Mandatory testing is sometimes a reaction by authorities if they fear that a displaced or refugee population may infect a local population. However, mandatory testing in such situations does not stop the spread of infection from one population to another because:
· HIV/AIDS is already present in all populations; testing itself does not stop the spread of the disease; testing diverts resources from programmes for prevention education and information, STD management, and condom distribution, all of which are more effective in reducing the spread.
· Testing does not identify all those infected because of false results and/or because of the window period during which a person may be infected and highly infectious but the antibodies to the disease have not yet developed and do not register on the test; furthermore, a person who tests negative may become infected any time after the test.
Since testing cannot identify all HIV-positive people, every person receiving health care should be regarded as a potential carrier of HIV, hepatitis B and other bloodborne infections; and universal precautions by health workers should be observed at all times.
Mandatory testing not only has no public health justification; it also violates the rights of people, including the rights to privacy and security, as well as the ethical principles of autonomy, informed consent and confidentiality. If HIV status is made known, HIV-positive people may be subject to discrimination, stigma, ostracism, harassment and physical abuse. Thus, HIV/AIDS status should be kept confidential by health care workers and other authorities who may have access to it.
Furthermore, in the provision of health care during emergencies, medical tests and treatment, including those related to HIV/AIDS, should be conducted with the informed consent of the patient. All the positive and negative consequences of testing or treatment should be explained to the patient. With regard to pregnant women, there should be no routine or hidden testing of such women. Rather, as part of prenatal care, they should receive information and counselling concerning HIV/AIDS so that they may make informed and voluntary decisions, concerning testing, pregnancy, treatment and breast-feeding. Protocols to obtain informed consent and ensure confidentiality should be developed.
The establishment of voluntary testing and counselling programmes is not a priority during an emergency. Available resources for HIV testing should be devoted, first and foremost, to ensuring a safe blood supply for transfusions. As the emergency or refugee situation stabilizes, voluntary testing and counselling programmes should be made available to the affected population to the extent that they are available in the community at large.

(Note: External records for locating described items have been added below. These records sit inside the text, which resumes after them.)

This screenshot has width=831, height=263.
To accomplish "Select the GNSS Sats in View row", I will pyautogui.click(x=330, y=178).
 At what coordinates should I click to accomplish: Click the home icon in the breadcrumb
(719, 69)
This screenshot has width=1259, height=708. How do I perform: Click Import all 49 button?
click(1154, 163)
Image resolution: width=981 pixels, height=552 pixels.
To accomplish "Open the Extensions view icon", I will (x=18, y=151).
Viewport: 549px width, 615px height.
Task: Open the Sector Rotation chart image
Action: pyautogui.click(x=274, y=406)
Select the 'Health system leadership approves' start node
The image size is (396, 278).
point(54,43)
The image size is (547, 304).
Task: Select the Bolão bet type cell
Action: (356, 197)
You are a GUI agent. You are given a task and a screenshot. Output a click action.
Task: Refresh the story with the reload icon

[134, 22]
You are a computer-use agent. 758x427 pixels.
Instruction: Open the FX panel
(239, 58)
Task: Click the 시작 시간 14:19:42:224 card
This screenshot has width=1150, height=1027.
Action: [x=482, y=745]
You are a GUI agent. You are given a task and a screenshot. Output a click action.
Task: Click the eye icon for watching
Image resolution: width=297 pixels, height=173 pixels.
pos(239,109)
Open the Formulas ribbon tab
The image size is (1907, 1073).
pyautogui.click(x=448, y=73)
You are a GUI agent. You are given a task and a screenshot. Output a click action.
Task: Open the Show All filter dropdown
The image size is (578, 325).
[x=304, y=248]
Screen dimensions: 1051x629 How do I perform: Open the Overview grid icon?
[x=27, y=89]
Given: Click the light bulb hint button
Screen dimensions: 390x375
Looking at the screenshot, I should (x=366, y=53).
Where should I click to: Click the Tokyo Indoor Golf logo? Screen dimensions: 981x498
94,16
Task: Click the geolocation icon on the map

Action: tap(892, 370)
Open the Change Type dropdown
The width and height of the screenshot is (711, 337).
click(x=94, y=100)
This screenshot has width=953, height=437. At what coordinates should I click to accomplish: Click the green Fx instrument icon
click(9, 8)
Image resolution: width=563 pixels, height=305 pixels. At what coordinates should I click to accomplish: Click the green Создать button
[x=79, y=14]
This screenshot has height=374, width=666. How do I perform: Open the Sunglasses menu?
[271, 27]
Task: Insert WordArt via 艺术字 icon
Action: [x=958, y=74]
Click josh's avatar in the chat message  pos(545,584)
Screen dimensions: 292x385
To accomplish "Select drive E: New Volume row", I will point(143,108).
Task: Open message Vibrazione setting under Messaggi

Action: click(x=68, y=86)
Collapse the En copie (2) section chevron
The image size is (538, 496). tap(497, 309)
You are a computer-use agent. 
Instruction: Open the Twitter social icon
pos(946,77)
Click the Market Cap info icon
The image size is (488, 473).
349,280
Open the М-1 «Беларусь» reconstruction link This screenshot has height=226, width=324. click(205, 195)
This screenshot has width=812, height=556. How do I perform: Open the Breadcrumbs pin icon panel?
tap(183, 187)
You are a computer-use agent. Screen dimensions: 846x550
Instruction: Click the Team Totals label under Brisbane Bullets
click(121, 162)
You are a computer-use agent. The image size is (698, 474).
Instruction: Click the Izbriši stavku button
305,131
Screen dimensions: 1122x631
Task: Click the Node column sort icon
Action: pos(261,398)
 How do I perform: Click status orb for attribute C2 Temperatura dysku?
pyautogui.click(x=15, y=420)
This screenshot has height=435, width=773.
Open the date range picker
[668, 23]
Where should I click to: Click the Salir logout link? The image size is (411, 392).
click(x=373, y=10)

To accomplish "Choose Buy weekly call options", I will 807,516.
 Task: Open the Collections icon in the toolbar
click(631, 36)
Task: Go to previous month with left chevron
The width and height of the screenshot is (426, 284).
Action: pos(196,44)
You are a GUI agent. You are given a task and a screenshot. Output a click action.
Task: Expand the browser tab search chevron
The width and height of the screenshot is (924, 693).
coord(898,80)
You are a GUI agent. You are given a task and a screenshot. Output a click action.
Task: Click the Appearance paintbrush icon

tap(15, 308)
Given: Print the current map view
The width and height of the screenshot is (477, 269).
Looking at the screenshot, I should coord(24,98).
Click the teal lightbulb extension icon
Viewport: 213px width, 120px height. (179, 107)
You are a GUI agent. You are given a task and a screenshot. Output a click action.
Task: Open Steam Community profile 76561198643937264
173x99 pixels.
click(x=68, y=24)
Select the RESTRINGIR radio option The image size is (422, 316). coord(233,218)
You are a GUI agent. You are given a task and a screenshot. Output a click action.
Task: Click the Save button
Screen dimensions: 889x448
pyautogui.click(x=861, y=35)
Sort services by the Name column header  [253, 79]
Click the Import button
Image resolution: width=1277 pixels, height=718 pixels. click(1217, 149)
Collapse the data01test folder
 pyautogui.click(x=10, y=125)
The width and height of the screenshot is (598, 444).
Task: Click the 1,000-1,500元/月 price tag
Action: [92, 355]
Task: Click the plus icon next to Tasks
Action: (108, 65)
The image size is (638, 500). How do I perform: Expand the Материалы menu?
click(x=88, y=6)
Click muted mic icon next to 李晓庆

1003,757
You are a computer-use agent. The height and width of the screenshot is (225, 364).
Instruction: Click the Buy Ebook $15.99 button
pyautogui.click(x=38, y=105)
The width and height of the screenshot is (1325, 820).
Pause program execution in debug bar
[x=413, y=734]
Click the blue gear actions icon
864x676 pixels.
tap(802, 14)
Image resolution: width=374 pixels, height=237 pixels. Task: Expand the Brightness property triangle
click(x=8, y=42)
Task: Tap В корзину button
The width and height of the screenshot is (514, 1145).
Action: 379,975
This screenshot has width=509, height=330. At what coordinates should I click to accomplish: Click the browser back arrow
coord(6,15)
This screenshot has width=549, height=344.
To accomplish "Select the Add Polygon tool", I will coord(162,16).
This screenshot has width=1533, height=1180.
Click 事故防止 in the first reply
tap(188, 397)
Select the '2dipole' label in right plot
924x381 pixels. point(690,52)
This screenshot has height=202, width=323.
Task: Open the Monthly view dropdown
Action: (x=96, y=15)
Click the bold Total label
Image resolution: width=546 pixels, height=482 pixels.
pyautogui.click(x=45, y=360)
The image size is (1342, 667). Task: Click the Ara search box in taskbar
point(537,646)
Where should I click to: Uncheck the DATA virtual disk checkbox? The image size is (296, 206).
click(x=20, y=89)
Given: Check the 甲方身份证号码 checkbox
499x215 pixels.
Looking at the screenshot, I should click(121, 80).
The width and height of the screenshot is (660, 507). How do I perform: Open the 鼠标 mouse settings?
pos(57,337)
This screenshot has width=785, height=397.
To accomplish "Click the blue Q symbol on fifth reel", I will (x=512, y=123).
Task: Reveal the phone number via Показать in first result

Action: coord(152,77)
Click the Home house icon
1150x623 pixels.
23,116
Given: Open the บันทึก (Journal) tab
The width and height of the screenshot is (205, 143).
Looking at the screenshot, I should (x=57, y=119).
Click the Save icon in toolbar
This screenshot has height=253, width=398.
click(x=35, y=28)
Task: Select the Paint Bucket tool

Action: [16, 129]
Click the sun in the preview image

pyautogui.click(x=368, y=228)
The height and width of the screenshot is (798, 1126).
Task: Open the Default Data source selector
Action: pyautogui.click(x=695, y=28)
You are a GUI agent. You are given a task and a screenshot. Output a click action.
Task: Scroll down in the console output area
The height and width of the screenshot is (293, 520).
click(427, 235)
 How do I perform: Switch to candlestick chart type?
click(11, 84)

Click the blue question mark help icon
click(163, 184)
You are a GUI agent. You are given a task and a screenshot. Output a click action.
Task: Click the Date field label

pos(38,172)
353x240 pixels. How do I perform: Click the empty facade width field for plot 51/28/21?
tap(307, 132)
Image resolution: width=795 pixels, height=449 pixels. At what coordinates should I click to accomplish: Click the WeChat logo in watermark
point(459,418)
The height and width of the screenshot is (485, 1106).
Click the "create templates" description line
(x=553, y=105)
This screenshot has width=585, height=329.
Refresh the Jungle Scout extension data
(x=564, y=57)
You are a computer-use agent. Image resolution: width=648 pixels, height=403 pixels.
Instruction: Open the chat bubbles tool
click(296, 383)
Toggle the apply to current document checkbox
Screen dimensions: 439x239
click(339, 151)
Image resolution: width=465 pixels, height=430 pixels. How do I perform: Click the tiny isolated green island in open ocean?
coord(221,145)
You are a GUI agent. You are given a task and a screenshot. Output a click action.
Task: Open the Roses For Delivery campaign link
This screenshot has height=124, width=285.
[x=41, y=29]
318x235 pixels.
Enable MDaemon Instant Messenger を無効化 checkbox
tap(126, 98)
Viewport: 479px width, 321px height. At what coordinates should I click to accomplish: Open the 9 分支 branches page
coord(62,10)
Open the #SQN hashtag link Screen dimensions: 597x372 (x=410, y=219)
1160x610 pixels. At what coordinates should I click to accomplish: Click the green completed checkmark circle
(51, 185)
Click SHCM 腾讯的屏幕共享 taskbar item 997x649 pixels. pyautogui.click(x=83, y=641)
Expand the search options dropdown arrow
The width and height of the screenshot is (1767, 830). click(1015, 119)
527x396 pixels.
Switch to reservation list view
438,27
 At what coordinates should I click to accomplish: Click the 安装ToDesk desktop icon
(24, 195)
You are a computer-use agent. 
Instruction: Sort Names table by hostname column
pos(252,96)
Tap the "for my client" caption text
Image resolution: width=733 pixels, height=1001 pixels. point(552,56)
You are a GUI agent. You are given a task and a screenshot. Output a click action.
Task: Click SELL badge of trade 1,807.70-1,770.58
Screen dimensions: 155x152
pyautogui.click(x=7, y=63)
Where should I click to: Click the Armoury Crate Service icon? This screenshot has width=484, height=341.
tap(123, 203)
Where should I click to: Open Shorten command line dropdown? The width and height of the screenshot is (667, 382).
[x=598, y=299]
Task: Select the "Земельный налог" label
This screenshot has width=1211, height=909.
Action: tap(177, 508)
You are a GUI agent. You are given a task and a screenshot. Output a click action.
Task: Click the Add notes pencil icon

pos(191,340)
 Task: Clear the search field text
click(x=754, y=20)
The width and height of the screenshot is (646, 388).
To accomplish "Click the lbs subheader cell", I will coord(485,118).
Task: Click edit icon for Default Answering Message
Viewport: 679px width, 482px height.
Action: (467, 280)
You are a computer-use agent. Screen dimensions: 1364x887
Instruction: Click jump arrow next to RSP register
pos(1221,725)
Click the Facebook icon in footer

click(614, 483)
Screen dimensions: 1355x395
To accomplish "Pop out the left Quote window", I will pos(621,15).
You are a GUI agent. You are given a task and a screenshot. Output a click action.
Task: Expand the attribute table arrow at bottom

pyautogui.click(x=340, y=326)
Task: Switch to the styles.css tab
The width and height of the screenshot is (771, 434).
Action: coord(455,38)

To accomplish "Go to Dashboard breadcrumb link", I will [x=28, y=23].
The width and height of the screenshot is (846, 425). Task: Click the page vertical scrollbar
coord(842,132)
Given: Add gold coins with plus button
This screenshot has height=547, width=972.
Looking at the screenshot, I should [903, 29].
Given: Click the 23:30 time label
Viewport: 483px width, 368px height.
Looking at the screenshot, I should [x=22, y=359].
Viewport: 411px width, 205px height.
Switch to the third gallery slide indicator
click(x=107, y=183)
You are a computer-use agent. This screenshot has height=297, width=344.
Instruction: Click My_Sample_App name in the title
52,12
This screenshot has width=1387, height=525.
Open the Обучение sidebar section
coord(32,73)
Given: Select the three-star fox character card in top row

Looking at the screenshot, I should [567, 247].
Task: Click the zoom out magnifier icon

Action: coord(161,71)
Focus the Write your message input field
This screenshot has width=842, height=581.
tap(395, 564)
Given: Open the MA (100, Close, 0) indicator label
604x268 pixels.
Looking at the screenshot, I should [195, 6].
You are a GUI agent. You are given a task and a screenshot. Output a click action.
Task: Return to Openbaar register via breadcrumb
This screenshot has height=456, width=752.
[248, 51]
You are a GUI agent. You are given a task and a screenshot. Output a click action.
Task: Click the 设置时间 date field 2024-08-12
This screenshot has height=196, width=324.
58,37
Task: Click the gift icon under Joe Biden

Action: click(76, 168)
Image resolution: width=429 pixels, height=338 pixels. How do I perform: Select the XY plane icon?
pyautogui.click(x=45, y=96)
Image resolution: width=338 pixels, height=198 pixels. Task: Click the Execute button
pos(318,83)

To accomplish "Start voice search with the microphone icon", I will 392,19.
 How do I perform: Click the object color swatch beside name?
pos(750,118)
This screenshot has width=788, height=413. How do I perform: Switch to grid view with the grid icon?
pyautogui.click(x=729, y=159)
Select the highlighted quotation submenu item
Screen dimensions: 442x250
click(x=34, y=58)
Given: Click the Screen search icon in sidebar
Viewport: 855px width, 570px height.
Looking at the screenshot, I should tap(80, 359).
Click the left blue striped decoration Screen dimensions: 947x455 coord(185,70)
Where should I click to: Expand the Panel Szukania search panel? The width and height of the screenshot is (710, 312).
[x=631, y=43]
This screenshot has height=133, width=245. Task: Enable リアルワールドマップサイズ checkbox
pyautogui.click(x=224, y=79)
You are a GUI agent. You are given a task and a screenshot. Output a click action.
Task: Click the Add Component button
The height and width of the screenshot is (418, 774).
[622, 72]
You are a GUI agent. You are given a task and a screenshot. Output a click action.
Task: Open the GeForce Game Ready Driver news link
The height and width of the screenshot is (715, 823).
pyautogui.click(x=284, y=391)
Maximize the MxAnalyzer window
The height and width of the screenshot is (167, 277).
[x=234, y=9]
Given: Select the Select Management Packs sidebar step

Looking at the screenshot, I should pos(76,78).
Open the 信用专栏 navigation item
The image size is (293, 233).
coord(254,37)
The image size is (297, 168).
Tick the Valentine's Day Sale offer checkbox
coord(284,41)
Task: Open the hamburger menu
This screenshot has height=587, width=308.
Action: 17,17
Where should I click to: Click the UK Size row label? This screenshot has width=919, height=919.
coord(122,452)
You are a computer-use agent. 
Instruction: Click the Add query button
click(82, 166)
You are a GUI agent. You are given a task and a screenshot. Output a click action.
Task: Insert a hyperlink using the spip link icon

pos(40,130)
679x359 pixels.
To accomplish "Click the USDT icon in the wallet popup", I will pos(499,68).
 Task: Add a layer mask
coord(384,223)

As with any voluntary counselling, pre- and post-test counselling should be provided, with informed consent being obtained during pre-test counselling.
In order to be able to cope most successfully with HIV/AIDS during emergencies, people who are infected with HIV or have AIDS should remain in their homes, communities, refugee camps and health care facilities, as appropriate, where they should have equal access to available care and support. They should not be segregated into special areas, nor should access to assistance and health care be denied due to HIV status. The right to seek and enjoy asylum should also not be denied on account of HIV/AIDS status, actual or presumed.